これまで、本庁舎等整備委員会は、議会日程などと重なっていない限り傍聴していますが、深沢地区まちづくり方針実現化検討委員会は、部会も含めて傍聴してきておらず、今回が初めてでした。
結論から言うと、委員会および部会の位置づけ(何を議論するのか)が、ますますわからなくなりました。それでも取りあえず整理を試みます。

◆◆ 実現化とは? ◆◆
① 深沢の土地区画整理事業の事業性(≒採算性)

2017年度の「村岡・深沢地区まちづくり実現化方策検討調査」業務委託で、広域連携の検討調査が行われ、両地区の土地区画整理事業の実現化に向けた事業スキーム、新駅が設置されることによる費用便益、税収効果についての検討が行われました。

この「まちづくり実現化」の検討調査は、新駅を設置して両地区の区画整理事業を一体的に行う方が経済的に優位である、という結論を示したものです。
この時検証したのは、主として「事業性(≒採算性)」でした。

② 実現化≒まちづくりコンセプトの落とし込み
一方、2018年11月に設置された「鎌倉市深沢地区まちづくり方針実現化検討委員会」における「実現化」は、①とは別物です。

同委員会が市長から諮問された事項の一つが、「将来の社会環境の変化等にも対応できる実現性の高いまちづくりコンセプト及び実現化施策の検討 」です。
深沢地区修正土地利用計画(案)(2016年10 月策定)は、「健康生活拠点(ウェルネス・スクエア)」の形成に向けて、健康の維持・増進を始めとした「ウェルネスの7つの構成コンセプト」を定めています。
このウェルネスの構成コンセプトの内容を掘り下げ、土地利用の具体化(≒実現化)を図ることが、同委員会の重要なタスクであるようです。

<小括>これまで深沢地域整備事業については、実現可能性がどれだけあるのか、ということを問題にしてきたつもりです。
私としては、①の方が関心の範囲です。
財源の確保はできるのか、新駅設置の効果の検証は正しいか、公民連携のまちづくりを掲げても参入してくる企業はあるのか、防災面での課題をクリアできるのか(クリアするための事業費の増大に耐えうるのか)、道路交通の面での課題をクリアできるのか、等々が実現可能性(≒事業性)に関わる懸念としてあります。

しかるに、②の実現化検討委員会で検討している「実現化」は、もっとバラ色のまちづくりの話です。

常識的な発想だと、①に関わる事柄をしっかり押さえた上で②の議論になります。
あるいは、市長(まちづくり計画部)は、「ウェルネス・スクエア」で展開しうる土地利用の仕方や多様な可能性を具体化しておいた方が、①の財源確保や企業参入につながる、と考えているのかもしれません。しかし、②を膨らませば膨らますほど、①との間の距離は広がります。
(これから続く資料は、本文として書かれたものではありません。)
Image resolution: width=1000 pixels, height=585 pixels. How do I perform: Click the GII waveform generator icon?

直近でも、掲げたコンセプトに基本的な事業性がついていかなかった例として、「新焼却施設をめぐる経緯」が挙げられます。
施設整備の基本構想策定時には、「災害発生時にも下水処理の電力をまかなえる、高効率のエネルギー回収ができる焼却炉」というコンセプトが喧伝されました。
しかし、地元の合意が得られず、市長は建設を断念したのです。

 

◆◆ 防災面での検討とは? ◆◆
深沢地区まちづくり方針実現化検討委員会には、途中から防災部会が設置されました。
設置の理由は「本庁舎等の移転に伴い、深沢地区は防災の拠点として機能する必要があるため」とされていますが、もう一つの理由として、当該地における河川増水時の浸水リスク等に議会や市民の関心が集まり、無視できなくなったことが挙げられるでしょう。

「防災」と言っても、第1回部会と第2回部会では観点が異なり、第1回は、深沢地区の災害想定(同地区がどのような災害に見舞われるおそれがあるか)、第2回は、本庁舎が移転した場合の防災拠点として備えるべき機能について検討されたようです。
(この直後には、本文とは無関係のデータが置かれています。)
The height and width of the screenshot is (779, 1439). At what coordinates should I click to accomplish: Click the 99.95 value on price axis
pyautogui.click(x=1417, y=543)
そして最終回の第3回では、災害時の水の確保、災害時の支援・受援(受援における新駅、ヘリポートの設置)、自助・共助・公助が「検討をお願いしたいテーマ」として事務局から有識者委員に示されていました。

しかし、各委員の専門的な知見を引き出すのにふさわしい検討テーマの示し方であったようには見えませんでした。

また、「これは本当に深沢について話されているのだろうか」と耳を疑うほど、最先端技術を取り入れることで可能になる「災害に強いまちづくり」についての知見が随所で語られていました。
一方、部会長からは、「将来の話」と「本庁舎整備の時点で応用できる技術」を整理しようとしているのかな、と思われる発言もありました。

<小括>
防災についても、前項の「実現化」同様、可能性をどんどん膨らませていく話に逃げず、リスクに目を向けた検討を、アリバイ的にではなくじっくりと行うことが大前提であり、そのようにした方が防災部会設置の意味があったと思います。